TASK DETAILS:
Looking at the records below, state how many lines include the string "column" and add nothing further.

+++ SOURCE RECORDS +++

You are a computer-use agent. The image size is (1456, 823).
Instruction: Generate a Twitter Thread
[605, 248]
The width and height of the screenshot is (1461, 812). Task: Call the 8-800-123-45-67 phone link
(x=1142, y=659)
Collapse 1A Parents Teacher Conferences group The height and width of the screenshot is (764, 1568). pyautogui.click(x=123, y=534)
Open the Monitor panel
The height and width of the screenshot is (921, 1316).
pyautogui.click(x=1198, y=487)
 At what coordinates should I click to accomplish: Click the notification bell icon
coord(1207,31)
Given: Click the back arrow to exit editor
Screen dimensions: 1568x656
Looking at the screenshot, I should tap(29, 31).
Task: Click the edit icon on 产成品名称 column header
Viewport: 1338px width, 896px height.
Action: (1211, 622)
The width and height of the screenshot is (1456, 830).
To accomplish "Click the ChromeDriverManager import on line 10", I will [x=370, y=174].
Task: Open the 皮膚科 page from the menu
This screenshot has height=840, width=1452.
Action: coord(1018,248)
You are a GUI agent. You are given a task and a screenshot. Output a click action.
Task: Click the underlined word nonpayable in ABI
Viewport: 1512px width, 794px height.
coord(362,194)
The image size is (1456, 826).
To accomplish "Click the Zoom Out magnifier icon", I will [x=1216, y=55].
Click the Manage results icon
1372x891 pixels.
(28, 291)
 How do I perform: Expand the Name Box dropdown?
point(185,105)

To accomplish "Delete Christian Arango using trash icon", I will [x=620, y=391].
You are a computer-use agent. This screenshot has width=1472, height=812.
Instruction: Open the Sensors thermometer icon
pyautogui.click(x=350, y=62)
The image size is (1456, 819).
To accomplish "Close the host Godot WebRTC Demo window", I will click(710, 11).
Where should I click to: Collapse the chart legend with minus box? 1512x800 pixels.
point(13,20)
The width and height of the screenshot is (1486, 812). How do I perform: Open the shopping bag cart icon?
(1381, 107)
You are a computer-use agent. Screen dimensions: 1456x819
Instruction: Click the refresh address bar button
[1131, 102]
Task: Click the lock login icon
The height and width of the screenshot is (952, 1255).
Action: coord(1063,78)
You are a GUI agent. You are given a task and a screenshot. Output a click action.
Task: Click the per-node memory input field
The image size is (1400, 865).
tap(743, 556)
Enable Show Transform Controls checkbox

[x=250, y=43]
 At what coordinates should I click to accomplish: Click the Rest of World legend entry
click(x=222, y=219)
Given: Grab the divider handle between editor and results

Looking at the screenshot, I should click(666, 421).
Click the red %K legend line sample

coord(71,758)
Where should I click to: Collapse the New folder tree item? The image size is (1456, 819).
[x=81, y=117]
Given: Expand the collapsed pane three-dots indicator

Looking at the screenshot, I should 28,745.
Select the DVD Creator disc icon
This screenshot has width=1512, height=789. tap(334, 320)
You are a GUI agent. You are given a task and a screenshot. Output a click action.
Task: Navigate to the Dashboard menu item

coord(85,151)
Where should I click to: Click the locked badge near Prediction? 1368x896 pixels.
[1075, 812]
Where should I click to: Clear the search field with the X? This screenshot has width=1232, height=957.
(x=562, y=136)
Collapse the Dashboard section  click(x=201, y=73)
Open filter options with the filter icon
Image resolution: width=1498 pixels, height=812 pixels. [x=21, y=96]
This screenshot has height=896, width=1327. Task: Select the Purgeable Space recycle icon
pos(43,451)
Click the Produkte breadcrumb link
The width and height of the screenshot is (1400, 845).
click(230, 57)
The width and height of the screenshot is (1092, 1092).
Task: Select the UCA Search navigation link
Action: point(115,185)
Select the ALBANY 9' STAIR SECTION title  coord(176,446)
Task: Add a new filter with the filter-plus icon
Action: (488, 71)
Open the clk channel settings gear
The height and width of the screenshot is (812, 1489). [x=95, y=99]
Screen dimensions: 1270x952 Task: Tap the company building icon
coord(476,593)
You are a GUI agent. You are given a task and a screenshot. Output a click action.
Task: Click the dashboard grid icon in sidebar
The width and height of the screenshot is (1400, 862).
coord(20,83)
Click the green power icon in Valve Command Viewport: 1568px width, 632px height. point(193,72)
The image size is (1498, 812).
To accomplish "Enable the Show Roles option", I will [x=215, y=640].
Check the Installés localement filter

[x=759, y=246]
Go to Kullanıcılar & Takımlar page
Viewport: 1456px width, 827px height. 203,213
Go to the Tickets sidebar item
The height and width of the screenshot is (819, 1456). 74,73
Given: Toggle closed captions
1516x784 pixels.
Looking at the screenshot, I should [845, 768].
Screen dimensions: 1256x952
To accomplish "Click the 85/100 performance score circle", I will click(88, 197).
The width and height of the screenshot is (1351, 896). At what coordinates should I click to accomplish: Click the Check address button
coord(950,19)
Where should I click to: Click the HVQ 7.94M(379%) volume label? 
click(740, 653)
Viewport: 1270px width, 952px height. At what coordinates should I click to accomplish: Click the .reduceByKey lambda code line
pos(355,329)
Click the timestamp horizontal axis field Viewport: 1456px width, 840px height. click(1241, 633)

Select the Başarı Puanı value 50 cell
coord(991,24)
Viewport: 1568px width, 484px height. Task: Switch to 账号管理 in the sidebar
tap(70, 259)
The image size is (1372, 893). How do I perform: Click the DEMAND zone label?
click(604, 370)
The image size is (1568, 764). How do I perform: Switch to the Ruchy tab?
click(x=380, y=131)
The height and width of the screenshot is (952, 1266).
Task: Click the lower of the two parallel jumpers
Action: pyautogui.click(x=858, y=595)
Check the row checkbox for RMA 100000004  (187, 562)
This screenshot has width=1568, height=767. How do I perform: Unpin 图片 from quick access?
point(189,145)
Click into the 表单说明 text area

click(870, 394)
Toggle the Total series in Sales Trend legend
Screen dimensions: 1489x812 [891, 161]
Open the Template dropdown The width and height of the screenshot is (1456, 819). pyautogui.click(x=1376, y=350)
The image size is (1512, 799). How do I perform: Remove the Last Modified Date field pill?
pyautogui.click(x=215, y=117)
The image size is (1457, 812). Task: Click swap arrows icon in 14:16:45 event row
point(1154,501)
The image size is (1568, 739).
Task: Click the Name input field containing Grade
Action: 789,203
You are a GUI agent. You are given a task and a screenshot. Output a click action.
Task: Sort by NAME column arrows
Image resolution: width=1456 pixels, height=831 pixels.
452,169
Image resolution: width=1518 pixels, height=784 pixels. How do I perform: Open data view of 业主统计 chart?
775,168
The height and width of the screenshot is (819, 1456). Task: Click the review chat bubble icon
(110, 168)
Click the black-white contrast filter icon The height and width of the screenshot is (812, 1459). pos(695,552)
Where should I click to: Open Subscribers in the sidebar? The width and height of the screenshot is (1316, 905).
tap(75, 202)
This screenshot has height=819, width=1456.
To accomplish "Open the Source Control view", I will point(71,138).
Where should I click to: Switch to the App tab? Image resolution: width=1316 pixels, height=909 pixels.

+++

TASK ANSWER:
2